Santangelo Lab

Mechanisms and control of archaeal DNA repair

Archaeal DNA repair pathways follow similar generalized steps: (i) Recognition of DNA damage by pathway-specific enzymes. (ii) Initiation of repair by conversion of DNA damage into appropriate and repairable substrate. (iii) Conclusion of repair by resynthesis of damaged DNA from a complementary undamaged strand, degradation of damaged strand by flap endonuclease of intrinsic DNA polymerase exonuclease activity, and nick ligation by DNA ligase. Marshall et al., 2020

Background

Archaea often thrive in extreme environments that accelerate DNA damage.
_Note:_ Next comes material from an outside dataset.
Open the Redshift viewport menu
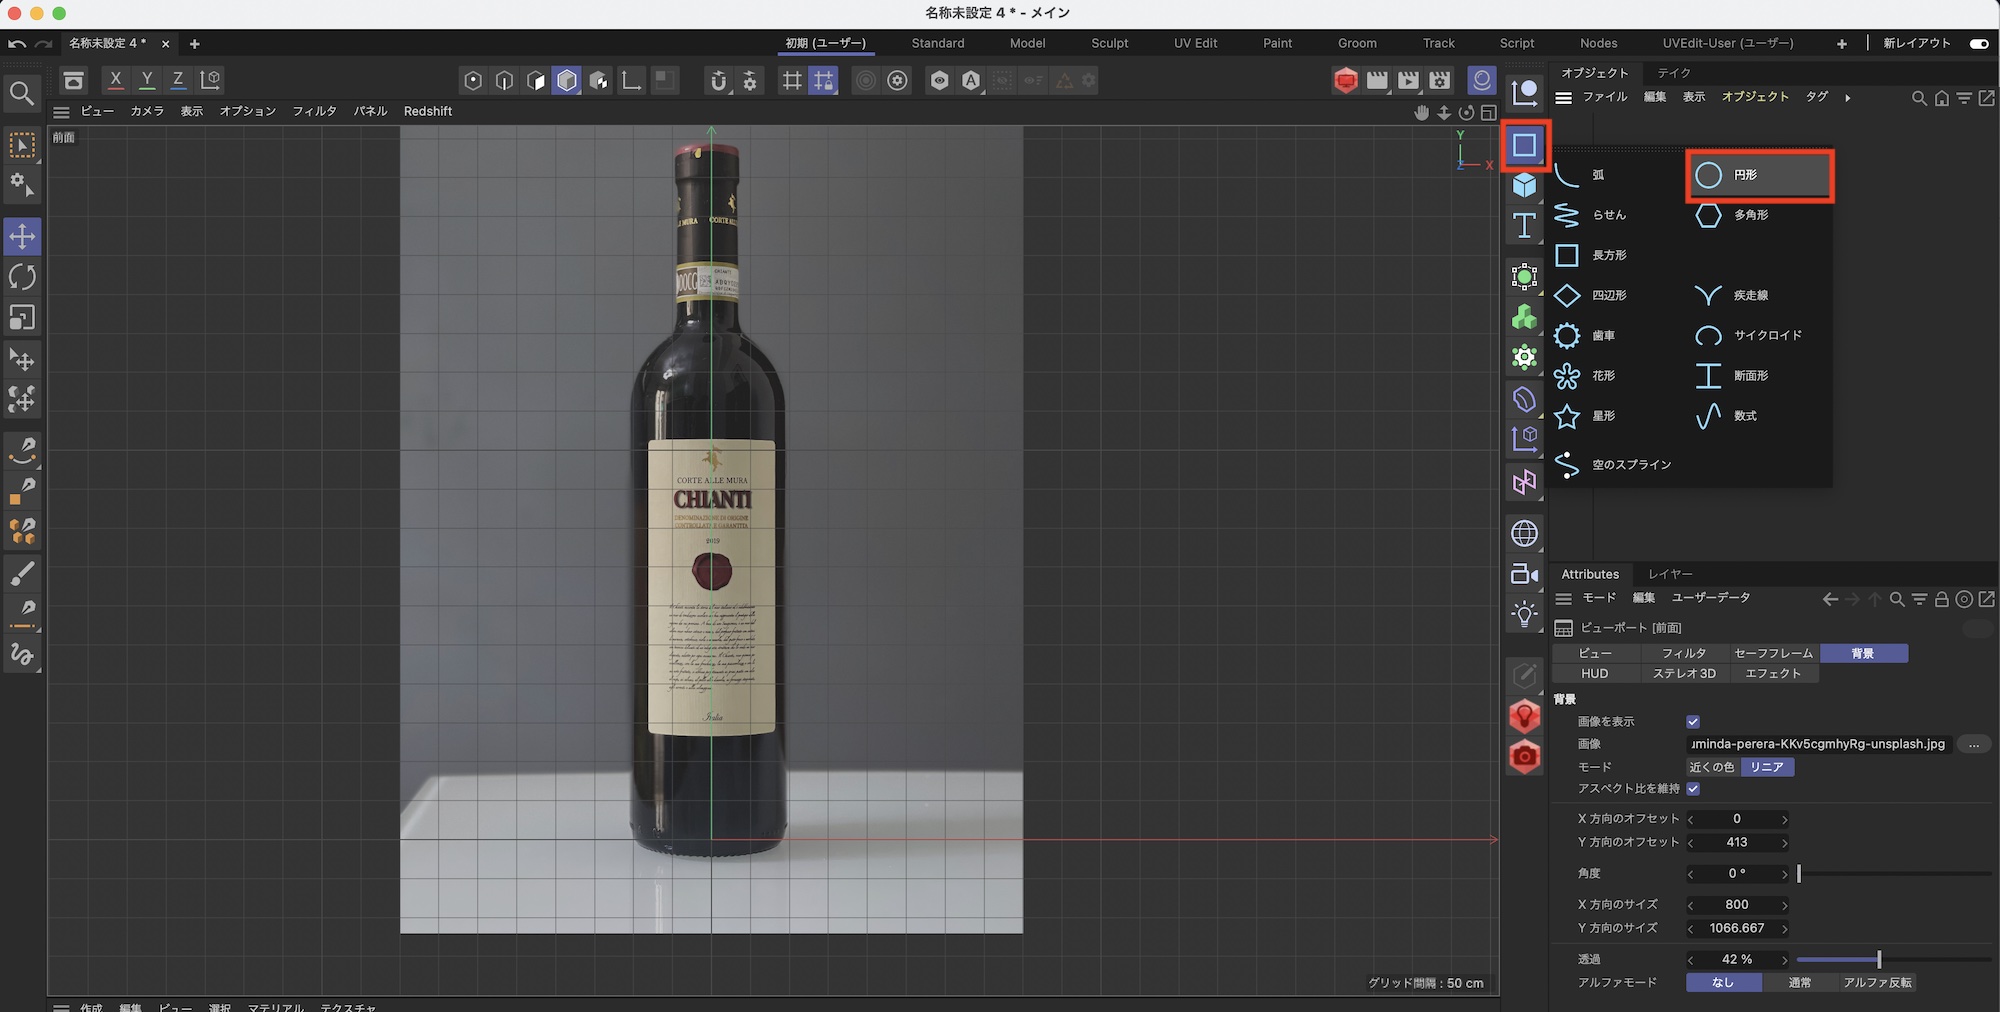The image size is (2000, 1012). (428, 111)
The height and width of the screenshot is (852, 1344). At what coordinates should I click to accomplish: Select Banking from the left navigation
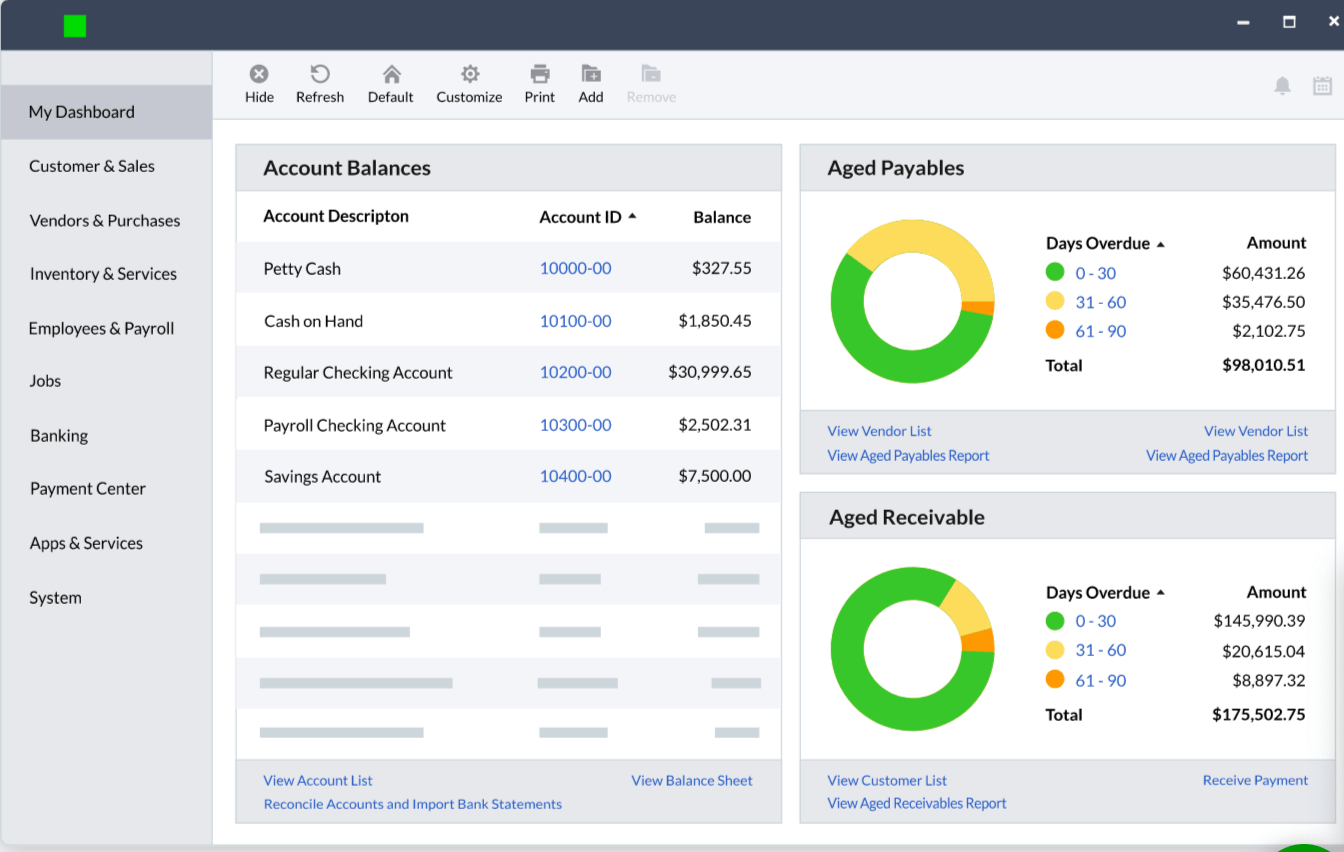pyautogui.click(x=59, y=435)
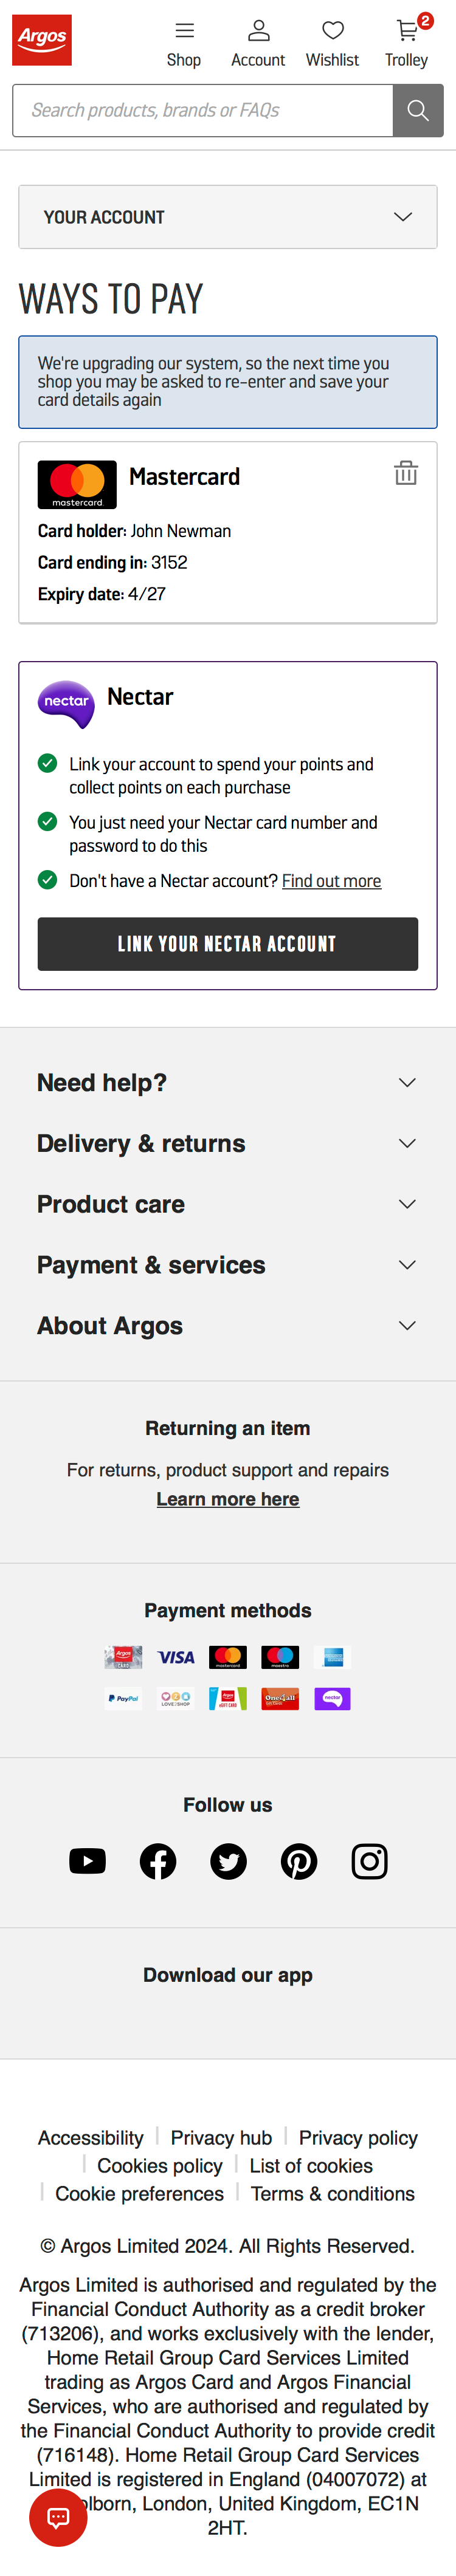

We lack a comprehensive understanding of the molecular features that impart the extreme resistance to DNA damage exhibited by many Archaea. We aim to resolve the processes that maintain, replicate, and repair the genome of the model archaeon Thermococcus kodakarensis. Our groups have worked together for ~ 15 years and coauthored > 20 manuscripts. The proposed studies expand our collaboration, expose students to academic, industrial and national laboratories, and develop and implement new techniques that will expand studies of DNA replication and repair across Domains. We employ a scaled-approach, from purified enzyme kinetics on the millisecond time scale to whole cell phenotypic assays and growth measurements. Our collaboration provides a platform to study archaeal DNA repair from avenues that would not be possible without the combined expertise of our groups.With complementary in vitro and in vivo assays, we will i) establish the substrate specificities, rates and activities required for base excision repair (BER) and ii) establish the enzymes responsible for transcription-coupled DNA repair (TCR) and likely provide the first mechanistic evidence for archaeal nucleotide excision repair (NER). We will also elucidate the roles of the two DNAPs – Pol B and Pol D – in mediating DNA repair.

RELEVANT PUBLICATIONS

  1. Marshall CJ, Santangelo TJ. Archaeal DNA Repair Mechanisms. Biomolecules. 2020. Oct 23; 10(11):1472.
  2. Gehring AM, Zatopek KM, Burkhart BW, Potapov V, Santangelo TJ, Gardner AF. Biochemical reconstitution and genetic characterization of the major oxidative damage base excision DNA repair pathway in Thermococcus kodakarensis. DNA Repair (Amst). 2019. 86:102767.
  3. Gehring AM, Santangelo TJ. Archaeal RNA polymerase arrests transcription at DNA lesions. Transcription. 2017;8(5):288-296.
  4. Burkhart BW, Cubonova L, Heider MR, Kelman Z, Reeve JN, Santangelo TJ. The GAN exonuclease or the flap endonuclease and RNase HII are necessary for viability of Thermococcus kodakarensis. J Bacteriol. 2017. 199(13): e00141-17.
  5. Heider MR, Burkhart BW, Santangelo TJ, Gardner AF. Defining the RNaseH2 enzyme-initiated ribonucleotide excision repair pathway in Archaea. J Biol Chem. 2017. 292(21):8835-8845.